§ **What you have to do**: Express the rows, starting at the line containing "Task: Open the Configuration tab" and ending at the line containing "[x=844, y=34]", as a Markdown table with the columns "No." and "Line", numbering each non-blank line and omitting blank lines. Leave the pictures out.

§ **Excerpted data**:
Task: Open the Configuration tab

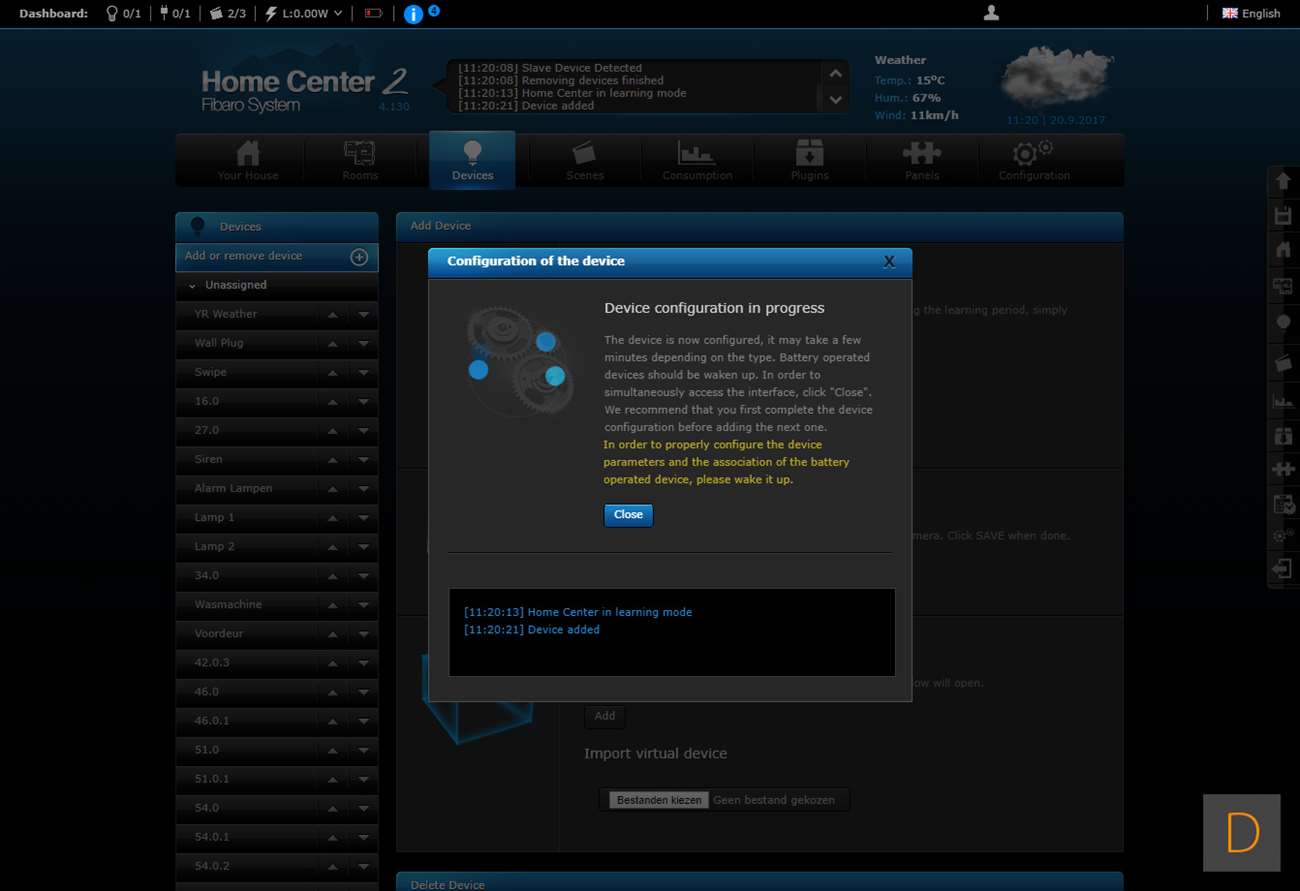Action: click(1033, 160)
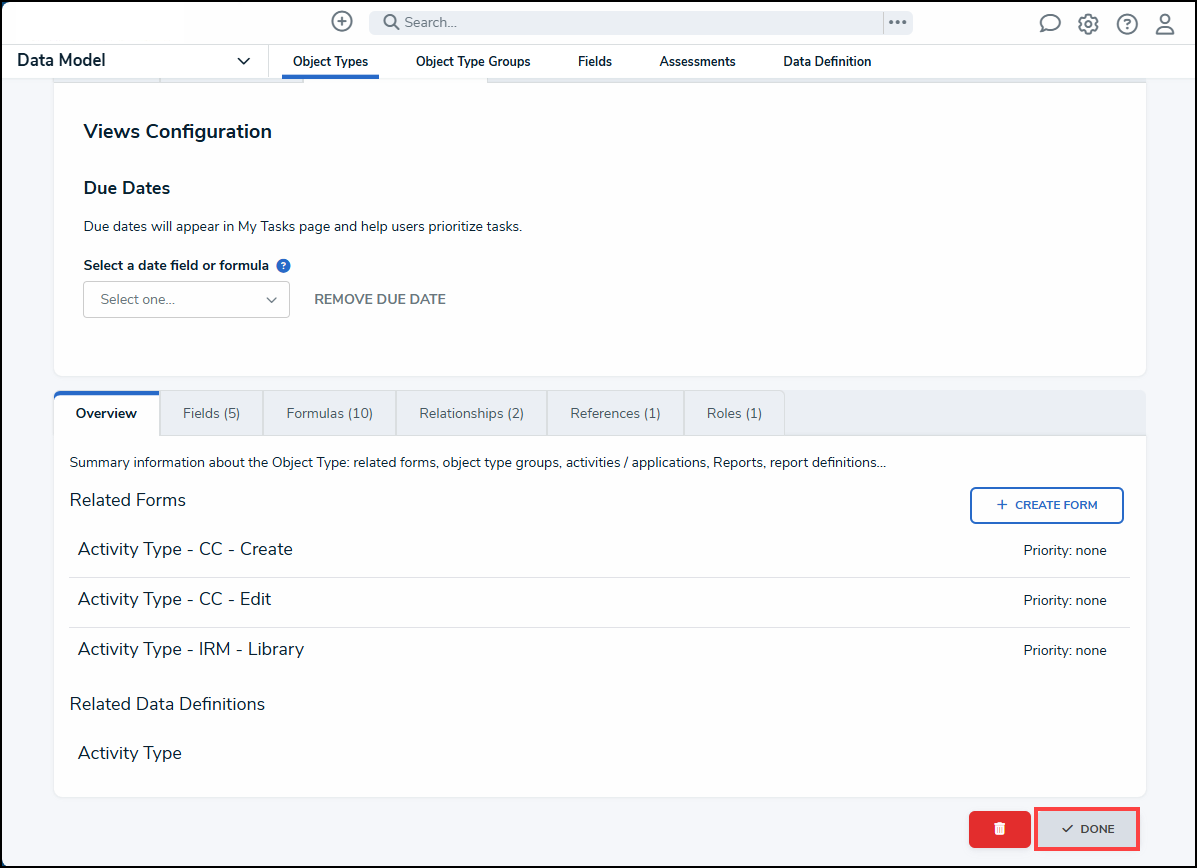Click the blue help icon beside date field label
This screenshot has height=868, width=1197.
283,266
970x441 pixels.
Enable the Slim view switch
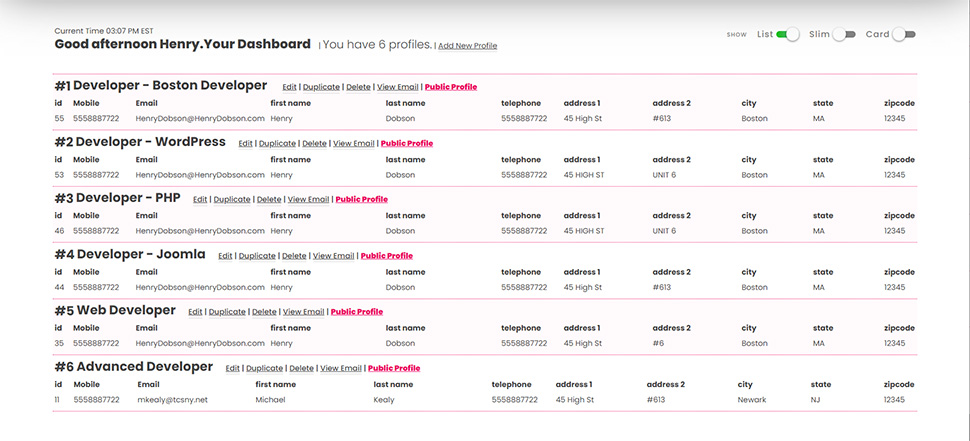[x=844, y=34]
* * *
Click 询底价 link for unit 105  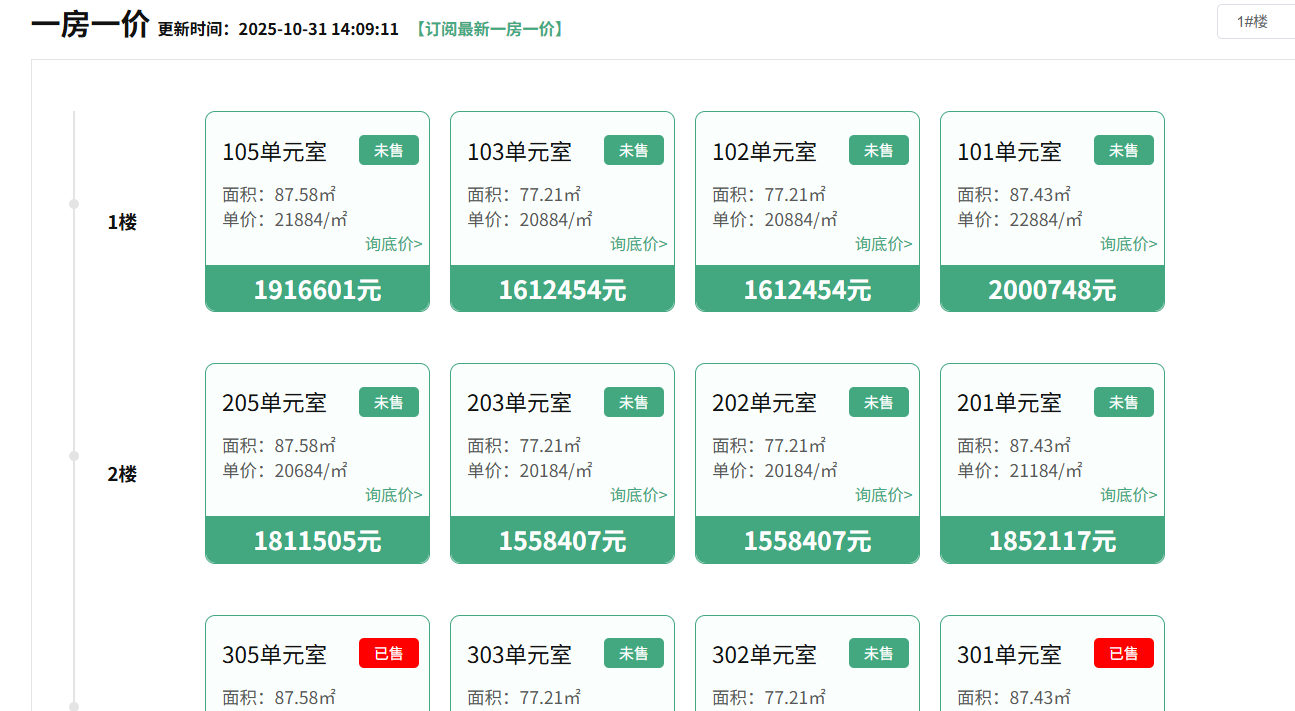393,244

§ **Written solution**:
| No. | Line |
|---|---|
| 1 | Task: Open the Configuration tab |
| 2 | Action: click(1033, 160) |
| 3 | Click the blue help icon beside date field label |
| 4 | This screenshot has height=868, width=1197. |
| 5 | 283,266 |
| 6 | 970x441 pixels. |
| 7 | Enable the Slim view switch |
| 8 | [x=844, y=34] |